Task to complete - The lines from the one holding "This screenshot has" through the end of the records below are to be written out exactly, and nothing else; pictures are to be left out.

*** Given entries Section Begins ***

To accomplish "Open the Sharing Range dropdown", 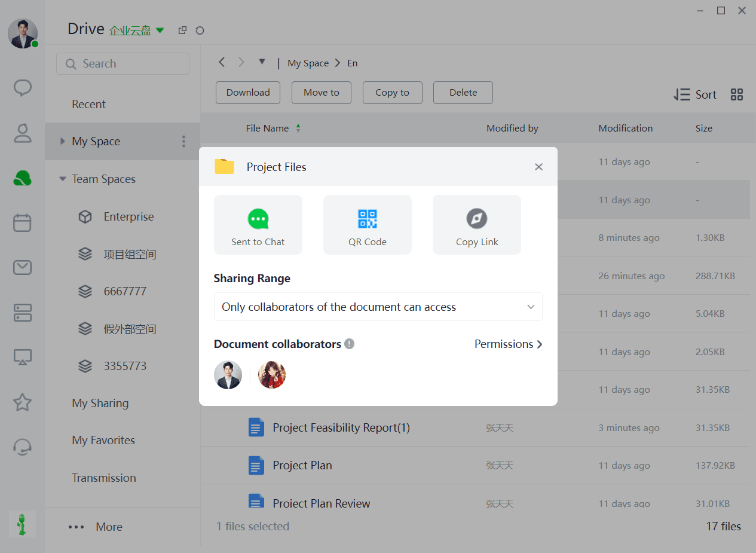I will (x=378, y=307).
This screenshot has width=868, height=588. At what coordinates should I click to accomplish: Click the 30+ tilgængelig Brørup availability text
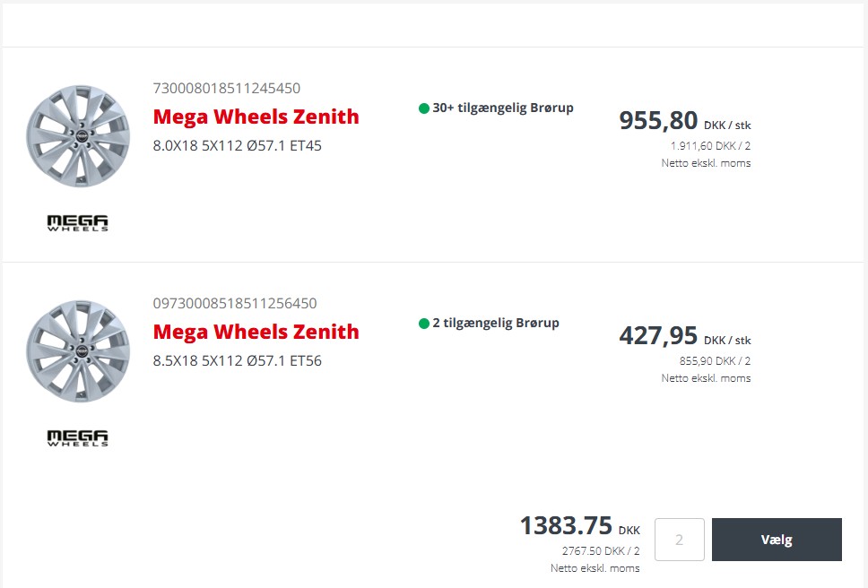click(503, 108)
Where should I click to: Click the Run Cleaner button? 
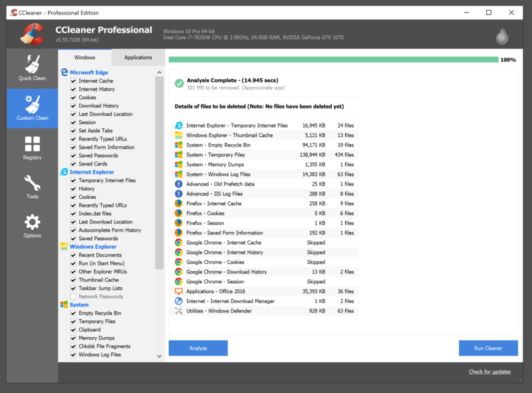coord(488,348)
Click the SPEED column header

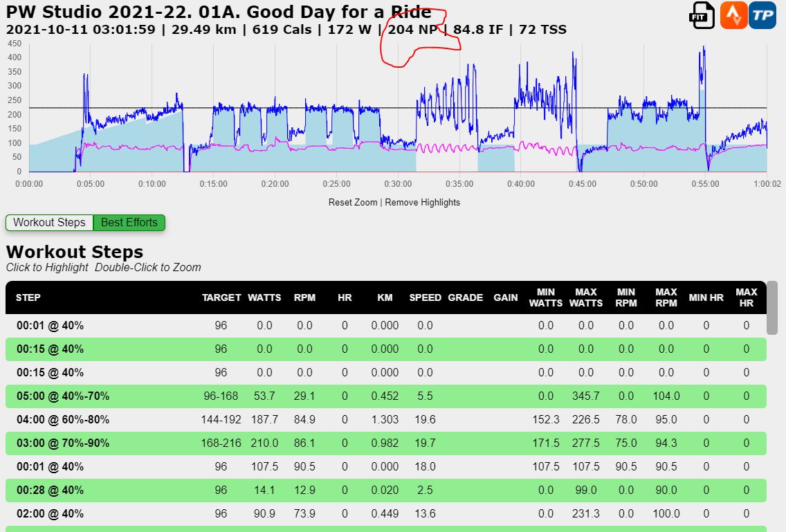425,297
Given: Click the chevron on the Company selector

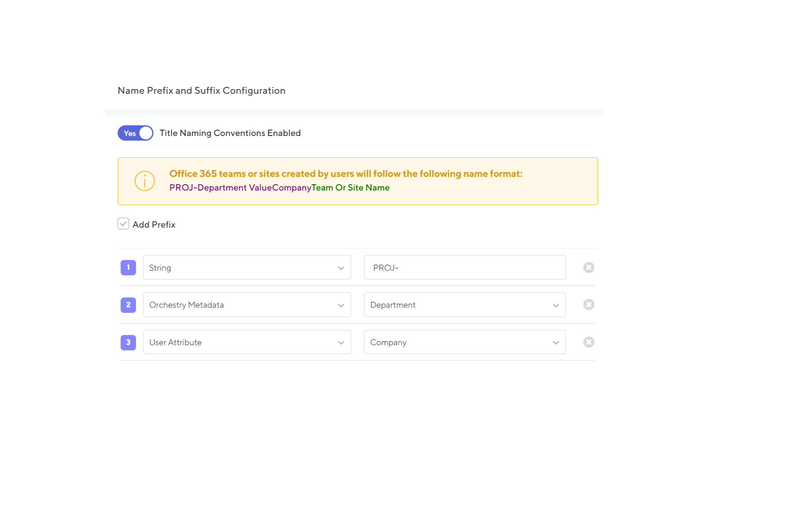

*** Given entries Section Ends ***

Response to this exercise -
This screenshot has width=868, height=588. At what coordinates should I click to accomplish: Click the 30+ tilgængelig Brørup availability text
click(503, 108)
Where should I click to: Click the Run Cleaner button? 
coord(488,348)
Click the SPEED column header

425,297
Given: Click the chevron on the Company selector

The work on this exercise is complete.